In 1914, prior to the Marihuana Tax Act or the formation of the DEA, Congress passed the Harrison Narcotics Act which required narcotics manufacturers, sellers, and distributors to register with the Bureau of Internal Revenue.  

The first drug law enforcement agency, the Bureau of Narcotics, was authorized by Congress in 1930 and is the predecessor to the modern DEA. 

In 2016, a 1994 quote from John Ehrlichman, then-President Richard Nixon’s chief domestic policy advisor, resurfaced and made it clear that the Nixon administration’s reason for criminalizing drug use was purely to throw into disarray Black communities and the anti-war movement. 
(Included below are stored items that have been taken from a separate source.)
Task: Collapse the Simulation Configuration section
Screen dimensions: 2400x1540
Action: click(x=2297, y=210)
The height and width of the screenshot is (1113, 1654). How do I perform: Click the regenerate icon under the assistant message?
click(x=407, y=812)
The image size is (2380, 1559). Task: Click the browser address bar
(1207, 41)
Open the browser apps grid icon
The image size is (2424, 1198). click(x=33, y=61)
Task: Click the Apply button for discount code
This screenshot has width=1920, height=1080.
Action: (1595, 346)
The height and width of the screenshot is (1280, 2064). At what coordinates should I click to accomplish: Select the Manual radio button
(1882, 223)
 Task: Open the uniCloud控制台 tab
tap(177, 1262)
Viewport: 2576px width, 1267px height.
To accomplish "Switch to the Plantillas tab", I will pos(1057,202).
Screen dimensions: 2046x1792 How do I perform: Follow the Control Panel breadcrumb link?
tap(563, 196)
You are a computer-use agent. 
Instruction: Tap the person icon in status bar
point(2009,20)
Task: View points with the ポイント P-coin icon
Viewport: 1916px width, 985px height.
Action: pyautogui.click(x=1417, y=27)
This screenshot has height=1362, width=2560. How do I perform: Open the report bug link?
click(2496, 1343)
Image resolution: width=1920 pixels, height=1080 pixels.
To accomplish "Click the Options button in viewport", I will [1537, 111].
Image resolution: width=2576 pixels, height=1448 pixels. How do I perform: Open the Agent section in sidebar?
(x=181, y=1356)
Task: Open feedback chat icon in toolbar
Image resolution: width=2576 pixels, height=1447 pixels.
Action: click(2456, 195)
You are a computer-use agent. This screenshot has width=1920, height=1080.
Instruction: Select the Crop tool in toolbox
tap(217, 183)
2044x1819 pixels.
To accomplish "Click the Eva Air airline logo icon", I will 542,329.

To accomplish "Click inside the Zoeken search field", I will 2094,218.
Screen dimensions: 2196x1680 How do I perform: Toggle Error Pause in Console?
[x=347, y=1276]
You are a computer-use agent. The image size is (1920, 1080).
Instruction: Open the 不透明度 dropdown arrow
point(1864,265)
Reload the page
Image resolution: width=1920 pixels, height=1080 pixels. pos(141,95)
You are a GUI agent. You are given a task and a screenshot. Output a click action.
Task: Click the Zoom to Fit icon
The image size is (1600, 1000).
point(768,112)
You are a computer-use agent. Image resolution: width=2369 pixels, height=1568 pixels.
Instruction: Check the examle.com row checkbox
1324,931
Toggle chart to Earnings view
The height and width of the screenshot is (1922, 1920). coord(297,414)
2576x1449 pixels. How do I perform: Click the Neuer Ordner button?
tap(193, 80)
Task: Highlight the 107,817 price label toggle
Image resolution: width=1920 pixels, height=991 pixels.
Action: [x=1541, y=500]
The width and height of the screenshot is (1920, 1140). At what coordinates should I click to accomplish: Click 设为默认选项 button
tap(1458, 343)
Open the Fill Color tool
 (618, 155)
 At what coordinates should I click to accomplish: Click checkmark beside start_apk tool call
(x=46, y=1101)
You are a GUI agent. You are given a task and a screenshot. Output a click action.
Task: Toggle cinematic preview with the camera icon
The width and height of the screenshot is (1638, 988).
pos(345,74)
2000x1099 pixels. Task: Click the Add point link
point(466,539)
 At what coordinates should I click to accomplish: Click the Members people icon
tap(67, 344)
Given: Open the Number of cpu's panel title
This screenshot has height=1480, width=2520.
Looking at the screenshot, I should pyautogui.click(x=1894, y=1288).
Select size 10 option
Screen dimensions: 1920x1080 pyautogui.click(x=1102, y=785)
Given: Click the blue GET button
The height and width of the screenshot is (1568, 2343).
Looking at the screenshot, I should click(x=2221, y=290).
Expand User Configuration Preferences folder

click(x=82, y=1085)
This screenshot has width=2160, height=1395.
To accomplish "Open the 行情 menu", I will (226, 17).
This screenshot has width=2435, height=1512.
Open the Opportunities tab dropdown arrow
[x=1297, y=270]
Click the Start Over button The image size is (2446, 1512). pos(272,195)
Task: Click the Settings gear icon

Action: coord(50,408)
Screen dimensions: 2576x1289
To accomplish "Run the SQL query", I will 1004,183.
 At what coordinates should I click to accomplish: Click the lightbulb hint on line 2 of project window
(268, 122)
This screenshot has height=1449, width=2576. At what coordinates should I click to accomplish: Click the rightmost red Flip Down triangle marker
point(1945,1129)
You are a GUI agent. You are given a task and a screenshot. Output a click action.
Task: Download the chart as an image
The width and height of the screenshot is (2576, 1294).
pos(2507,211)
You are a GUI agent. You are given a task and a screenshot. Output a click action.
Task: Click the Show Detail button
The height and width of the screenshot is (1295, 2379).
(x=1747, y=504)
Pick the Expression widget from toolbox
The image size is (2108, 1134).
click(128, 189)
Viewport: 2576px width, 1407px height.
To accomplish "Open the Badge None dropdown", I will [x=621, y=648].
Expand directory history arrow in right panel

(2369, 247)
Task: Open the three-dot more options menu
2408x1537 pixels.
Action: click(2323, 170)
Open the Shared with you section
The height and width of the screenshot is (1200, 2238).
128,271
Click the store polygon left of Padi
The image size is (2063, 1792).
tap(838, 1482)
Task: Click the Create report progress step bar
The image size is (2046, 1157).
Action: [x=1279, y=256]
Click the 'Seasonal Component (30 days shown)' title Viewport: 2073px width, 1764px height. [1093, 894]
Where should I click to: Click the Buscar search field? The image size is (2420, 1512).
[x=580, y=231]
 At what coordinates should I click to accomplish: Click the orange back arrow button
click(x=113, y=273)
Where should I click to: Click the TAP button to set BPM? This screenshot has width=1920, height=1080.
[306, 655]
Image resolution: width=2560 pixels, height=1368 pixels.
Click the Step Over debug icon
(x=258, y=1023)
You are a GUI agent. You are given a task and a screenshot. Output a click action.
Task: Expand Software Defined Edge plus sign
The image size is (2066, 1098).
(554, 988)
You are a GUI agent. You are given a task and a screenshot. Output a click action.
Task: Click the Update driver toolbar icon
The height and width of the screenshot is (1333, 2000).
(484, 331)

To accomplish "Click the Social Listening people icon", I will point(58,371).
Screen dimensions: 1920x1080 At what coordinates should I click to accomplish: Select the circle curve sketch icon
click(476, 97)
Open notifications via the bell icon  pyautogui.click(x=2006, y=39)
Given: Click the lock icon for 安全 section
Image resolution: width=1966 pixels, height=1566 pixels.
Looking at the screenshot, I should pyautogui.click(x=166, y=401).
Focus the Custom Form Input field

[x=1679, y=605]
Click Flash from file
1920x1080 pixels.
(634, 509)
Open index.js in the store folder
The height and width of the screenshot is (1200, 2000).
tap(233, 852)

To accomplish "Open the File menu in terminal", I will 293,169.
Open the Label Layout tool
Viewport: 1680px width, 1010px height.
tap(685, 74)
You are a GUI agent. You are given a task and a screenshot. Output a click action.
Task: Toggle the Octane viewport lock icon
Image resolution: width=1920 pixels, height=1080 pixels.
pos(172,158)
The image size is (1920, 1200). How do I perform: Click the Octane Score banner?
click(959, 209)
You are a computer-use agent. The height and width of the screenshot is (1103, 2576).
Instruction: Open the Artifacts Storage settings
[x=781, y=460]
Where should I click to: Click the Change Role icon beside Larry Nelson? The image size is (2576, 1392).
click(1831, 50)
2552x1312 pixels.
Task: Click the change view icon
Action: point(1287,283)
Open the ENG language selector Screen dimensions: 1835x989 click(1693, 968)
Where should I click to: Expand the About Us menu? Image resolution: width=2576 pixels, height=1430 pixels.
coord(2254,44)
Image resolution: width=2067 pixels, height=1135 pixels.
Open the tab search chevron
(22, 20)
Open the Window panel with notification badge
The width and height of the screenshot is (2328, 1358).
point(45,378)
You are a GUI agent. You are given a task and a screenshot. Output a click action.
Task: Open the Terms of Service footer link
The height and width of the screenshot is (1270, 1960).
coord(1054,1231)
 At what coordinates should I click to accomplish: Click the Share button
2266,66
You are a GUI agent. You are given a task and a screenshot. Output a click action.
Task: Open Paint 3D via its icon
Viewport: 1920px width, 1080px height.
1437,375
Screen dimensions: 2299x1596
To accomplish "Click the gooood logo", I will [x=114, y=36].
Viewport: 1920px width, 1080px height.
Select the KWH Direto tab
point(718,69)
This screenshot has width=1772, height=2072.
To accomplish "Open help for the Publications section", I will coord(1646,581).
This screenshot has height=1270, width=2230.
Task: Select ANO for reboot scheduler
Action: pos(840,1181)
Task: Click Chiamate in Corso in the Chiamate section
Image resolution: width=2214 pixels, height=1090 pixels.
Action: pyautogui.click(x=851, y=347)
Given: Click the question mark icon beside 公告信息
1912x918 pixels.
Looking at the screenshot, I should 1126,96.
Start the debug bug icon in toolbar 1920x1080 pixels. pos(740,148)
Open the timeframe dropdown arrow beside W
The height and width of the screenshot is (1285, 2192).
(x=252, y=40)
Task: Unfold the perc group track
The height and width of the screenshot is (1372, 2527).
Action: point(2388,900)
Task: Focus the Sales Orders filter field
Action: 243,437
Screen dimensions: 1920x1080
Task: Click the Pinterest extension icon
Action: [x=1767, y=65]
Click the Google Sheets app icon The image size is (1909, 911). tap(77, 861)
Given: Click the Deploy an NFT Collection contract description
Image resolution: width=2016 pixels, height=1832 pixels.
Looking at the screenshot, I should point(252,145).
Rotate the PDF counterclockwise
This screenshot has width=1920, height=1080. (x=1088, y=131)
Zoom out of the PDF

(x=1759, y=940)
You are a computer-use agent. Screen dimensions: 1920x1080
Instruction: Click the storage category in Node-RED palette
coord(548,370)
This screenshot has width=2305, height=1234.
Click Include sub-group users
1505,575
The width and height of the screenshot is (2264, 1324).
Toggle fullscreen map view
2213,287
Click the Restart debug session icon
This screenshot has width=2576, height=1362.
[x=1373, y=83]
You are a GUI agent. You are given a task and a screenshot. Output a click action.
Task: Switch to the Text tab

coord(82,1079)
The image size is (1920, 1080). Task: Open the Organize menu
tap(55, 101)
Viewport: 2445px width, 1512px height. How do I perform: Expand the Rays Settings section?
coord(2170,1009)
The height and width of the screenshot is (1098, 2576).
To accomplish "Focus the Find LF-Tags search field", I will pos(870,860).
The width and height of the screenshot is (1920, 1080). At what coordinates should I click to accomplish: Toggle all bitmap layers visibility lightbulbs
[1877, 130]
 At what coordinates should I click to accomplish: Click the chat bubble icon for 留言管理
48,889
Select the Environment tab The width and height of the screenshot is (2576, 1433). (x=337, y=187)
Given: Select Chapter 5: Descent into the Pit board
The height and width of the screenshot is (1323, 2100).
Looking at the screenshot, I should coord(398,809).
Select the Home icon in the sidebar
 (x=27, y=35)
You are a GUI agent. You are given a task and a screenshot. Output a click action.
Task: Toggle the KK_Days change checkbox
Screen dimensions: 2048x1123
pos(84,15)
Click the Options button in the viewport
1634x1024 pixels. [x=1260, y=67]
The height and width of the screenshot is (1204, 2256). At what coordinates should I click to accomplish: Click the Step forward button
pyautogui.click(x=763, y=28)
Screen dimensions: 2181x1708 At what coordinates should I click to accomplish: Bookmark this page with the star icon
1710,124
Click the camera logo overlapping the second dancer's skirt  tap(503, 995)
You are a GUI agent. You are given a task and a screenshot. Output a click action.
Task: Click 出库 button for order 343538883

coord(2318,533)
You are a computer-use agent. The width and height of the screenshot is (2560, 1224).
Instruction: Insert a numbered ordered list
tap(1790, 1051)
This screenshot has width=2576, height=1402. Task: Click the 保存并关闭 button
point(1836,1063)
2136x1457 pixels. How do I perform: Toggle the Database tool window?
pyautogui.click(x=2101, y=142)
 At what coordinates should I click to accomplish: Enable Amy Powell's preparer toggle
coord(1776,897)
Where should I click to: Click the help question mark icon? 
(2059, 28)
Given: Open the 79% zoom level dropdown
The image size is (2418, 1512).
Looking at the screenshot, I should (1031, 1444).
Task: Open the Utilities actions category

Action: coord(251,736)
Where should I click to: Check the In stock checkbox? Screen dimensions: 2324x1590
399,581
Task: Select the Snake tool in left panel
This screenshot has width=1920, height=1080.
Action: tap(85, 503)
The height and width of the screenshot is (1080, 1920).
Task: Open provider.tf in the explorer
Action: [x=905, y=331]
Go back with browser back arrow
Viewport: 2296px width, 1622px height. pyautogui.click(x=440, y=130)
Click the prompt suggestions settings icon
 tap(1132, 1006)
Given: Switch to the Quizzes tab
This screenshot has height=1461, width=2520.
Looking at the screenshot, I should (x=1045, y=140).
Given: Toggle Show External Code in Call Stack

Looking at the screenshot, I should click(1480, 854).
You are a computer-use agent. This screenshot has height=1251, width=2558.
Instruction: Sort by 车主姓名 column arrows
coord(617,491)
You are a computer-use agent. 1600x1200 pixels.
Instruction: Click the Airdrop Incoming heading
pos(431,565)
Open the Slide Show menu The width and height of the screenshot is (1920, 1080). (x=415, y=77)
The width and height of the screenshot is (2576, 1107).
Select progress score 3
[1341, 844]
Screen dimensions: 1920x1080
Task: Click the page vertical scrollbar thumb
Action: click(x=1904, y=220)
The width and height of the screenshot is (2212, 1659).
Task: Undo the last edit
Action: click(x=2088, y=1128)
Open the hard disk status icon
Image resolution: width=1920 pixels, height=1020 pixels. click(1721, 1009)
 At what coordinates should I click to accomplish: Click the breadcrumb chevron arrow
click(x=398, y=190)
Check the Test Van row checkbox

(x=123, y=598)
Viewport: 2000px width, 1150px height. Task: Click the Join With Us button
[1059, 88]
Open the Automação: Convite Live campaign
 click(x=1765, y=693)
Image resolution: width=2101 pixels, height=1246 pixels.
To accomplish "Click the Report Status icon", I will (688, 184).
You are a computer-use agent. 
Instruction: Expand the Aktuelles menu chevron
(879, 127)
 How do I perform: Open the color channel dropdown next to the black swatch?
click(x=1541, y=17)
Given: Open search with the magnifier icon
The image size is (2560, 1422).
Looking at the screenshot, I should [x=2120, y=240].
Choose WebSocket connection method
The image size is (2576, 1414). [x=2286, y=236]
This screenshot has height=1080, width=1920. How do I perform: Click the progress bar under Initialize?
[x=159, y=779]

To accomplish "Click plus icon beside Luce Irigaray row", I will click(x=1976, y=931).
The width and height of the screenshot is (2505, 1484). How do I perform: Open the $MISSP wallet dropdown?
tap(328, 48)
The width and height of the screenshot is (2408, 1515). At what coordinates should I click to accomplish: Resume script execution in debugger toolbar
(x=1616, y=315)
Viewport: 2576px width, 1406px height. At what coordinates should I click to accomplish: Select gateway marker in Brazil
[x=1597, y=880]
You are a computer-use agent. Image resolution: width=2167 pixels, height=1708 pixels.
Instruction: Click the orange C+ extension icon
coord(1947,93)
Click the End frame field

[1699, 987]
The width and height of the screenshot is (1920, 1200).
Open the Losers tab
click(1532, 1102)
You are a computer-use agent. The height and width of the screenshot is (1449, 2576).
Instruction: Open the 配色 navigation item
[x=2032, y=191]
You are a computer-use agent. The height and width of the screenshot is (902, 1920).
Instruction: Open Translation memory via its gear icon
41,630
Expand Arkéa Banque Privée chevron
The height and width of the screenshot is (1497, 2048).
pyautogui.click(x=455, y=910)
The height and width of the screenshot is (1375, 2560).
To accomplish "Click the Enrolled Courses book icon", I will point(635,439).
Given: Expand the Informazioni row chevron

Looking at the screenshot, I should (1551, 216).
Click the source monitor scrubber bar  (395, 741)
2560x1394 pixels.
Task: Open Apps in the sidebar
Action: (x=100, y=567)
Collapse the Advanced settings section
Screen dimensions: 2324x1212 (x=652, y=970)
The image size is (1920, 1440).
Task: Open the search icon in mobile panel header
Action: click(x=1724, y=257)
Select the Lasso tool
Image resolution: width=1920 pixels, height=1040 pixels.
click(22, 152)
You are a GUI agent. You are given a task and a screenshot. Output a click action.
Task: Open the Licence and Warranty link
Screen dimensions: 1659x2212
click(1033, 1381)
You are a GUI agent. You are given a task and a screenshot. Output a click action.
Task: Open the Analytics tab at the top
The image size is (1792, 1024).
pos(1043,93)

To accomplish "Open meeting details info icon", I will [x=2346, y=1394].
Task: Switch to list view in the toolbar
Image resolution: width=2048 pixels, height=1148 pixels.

“‘You want to know what this was really all about?’ he asked with the bluntness of a man who, after public disgrace and a stretch in federal prison, had little left to protect,” Dan Baum quoted Ehrlichman as saying. “‘The Nixon campaign in 1968, and the Nixon White House after that, had two enemies: the antiwar left and Black people. You understand what I’m saying? We knew we couldn’t make it illegal to be either against the war or Black, but by getting the public to associate the hippies with marijuana and Blacks with heroin, and then criminalizing both heavily, we could disrupt those communities. We could arrest their leaders, raid their homes, break up their meetings, and vilify them night after night on the evening news. Did we know we were lying about the drugs? Of course we did.’” 

In June, the DEA reported 6,606 federal cannabis arrests in 2021, an increase from 3,992 in 2020.